The communal act of honoring creation in worship and congregational activities may be the catalyst for individuals to experience an “ecological conversion.” This conversion can be expressed in a number of ways. During a devotional time or personal meditation, one might be inspired to offer prayers for endangered animals, polluted lands and sea, and the climate. An individual might be inspired to be more mindful of her dependence upon the “universal family” and act in ways that support the flourishing of creation. 10 To be sure, prayer, creativity, contemplation, humility, collaboration are integral to our uniquely human vocation of preserving the earth with the Spirit. The call to action on behalf of the earth is also intimately tied to a conversion of the heart—a conversion to God’s capacious and glorious creation, “our common home.”

About the Author
  • Monica Schaap Pierce is the Ecumenical Associate for the Reformed Church in America and a Ph.D. candidate and Teaching Fellow in Theology at Fordham University in New York City.


  1. Francis, Encyclical Letter Laudato Si’ (24 May 2015): 89, 65. 

  2. John Calvin, Institutes of the Christian Religion, ed.
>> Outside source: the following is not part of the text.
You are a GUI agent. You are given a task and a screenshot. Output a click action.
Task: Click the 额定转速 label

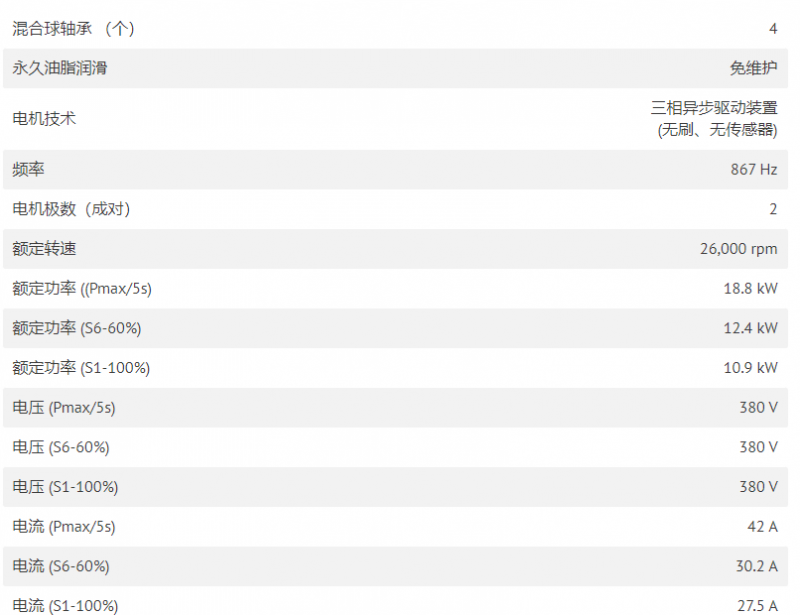[x=44, y=249]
John T. McNeill, trans. Ford Lewis Battles, 2 vols. (Philadelphia: Westminster Press, 1960). 1.13.14-15.  

  3. John Calvin, Commentary on Acts 17:28. Emphasis added. Translations of Calvin’s commentaries are from the series of twenty-two volume set originally published by the Calvin Translation Society (1845-1856) and reprinted by Baker Book House in 1981.  

  4. Calvin contends, “For it is the Spirit who, everywhere diffused, sustains all things, causes them to grow, and quickens them in heaven and in earth. Because he is circumscribed by no limits, he is excepted from the category of creature; but in transfusing into all things his energy, and breathing into them essence, life, and movement, he is indeed plainly divine.” Insitutes 1.13.14.
     

  5. As Calvin says, “We enjoy the heaven and the air in common with the beasts, and draw the same vital breath.” Commentary on Genesis 9:10. 

  6. Francis, Encyclical Letter Laudato Si’ (24 May 2015): 217, 158. 

  7. John Calvin, Commentary on Psalm 104:29.  

  8. www.greenfaith.org 

  9. John Calvin, Commentary on Psalm 104:31.  

  10. Speaking of the importance of contemplating the value of non-human creation, Calvin urged his readers, “While we contemplate in creatures, as in mirrors, those immense riches of his wisdom, justice, goodness, and power, we should not merely run over them cursorily, and so to speak, with a fleeting glance; but we should ponder them at length, turn them over in our minds seriously and faithfully, and recollect them repeatedly.” Institutes 1.14.21.